2007 novel by Lionel Shriver

The Post-Birthday World is a novel by Lionel Shriver published in 2007, four years after her previous novel, We Need to Talk About Kevin.

==Background==
The novel contains a number of autobiographical elements. The main protagonist, Irina, is of Russian descent, a language Shriver studied at university. Both Shriver and her protagonist are Americans living in London, both suffer from Raynaud syndrome and both have ended secure long-term relationships, having fallen for 'more creative' types. The New York Times quotes Shriver as saying: "There was more than one moment that I could have gone either way, I know what it’s like to be on the knife edge and to have this inkling that whichever way you go it’s going to have huge implications." It was the potential consequences of this decision that inspired the story.

==Structure==
The book follows a 'parallel-universe' structure. At the end of the first chapter, Irina, who is in a happy long-term relationship, is tempted to kiss another man. After this the narrative splits, with alternating chapters, each following a different version of Irina. In her 2008 postscript to the book Shriver explains that: this structure "allows me to explore the implications, large and small, of whom we choose to love". She goes on: "You are presented with Irina's two departing futures, and the end of the novel throws Irina's original quandary right back in your lap"... "Do you kiss the guy or not?"

==Plot==
Irina McGovern, a moderately successful children's book illustrator, lives with her long-term partner, the steady, companionable Lawrence, who works as a researcher at a London think-tank on international relations. Once a year, they meet with their friend Jude and her professional snooker player husband, Ramsey Acton, on his birthday. After Jude and Ramsey divorce, Lawrence and Irina continue this tradition. The following year, 1997, Lawrence is away in Sarajevo but encourages Irina to contact Ramsey, leading to the fateful decision on which the rest of the book hinges: whether or not to kiss Ramsey after retiring to his house to smoke dope after their restaurant meal.

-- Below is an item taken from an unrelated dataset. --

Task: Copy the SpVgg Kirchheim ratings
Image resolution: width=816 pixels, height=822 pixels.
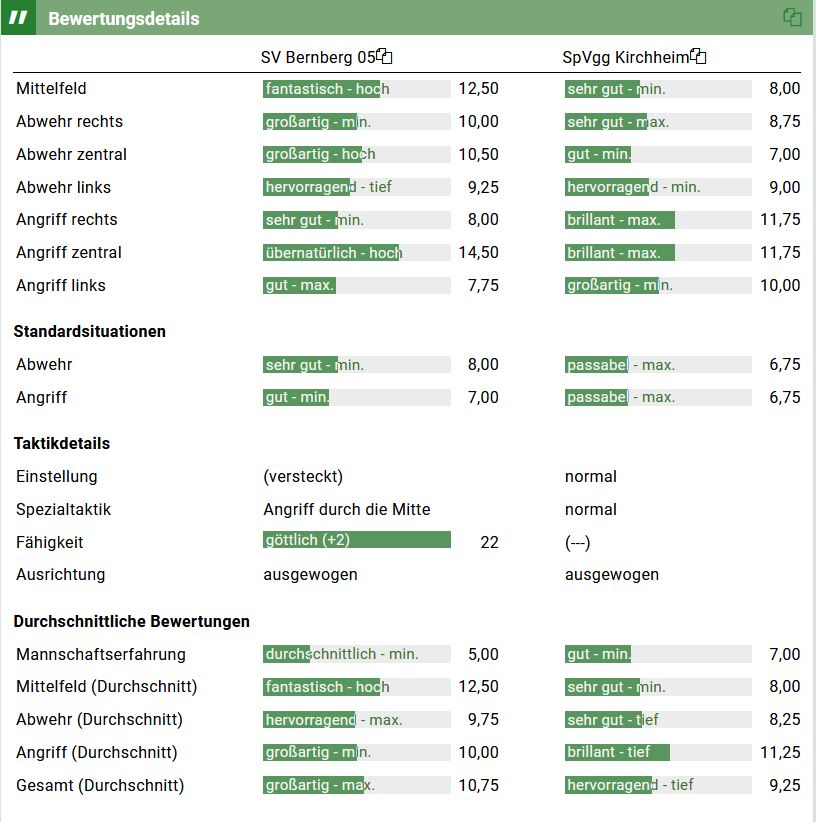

In the first narrative, Irina leaves Lawrence and moves in with Ramsey, leading to a fiery relationship as she accompanies him on his professional snooker tour, neglecting her own career. In the second narrative strand, she remains with Lawrence, though she feels increasingly disillusioned by their relationship. The two narratives intersect periodically as both personal and international events (such as the death of Diana, Princess of Wales and the September 11 attacks) unfold.

==Reception==
The novel received a mixed reception, with the New York Times praising: "Shriver’s ability to make Irina into a thoroughly compelling character, an idiosyncratic yet recognizable heroine about whom it’s impossible not to care.The Telegraph called The Post-Birthday World: "a wise and moving novel, touching us most deeply when it shows us how finite our lives are, and how infinite we want them to be," although The Guardian criticized the book's: "rigidity" and "avoidance of risk".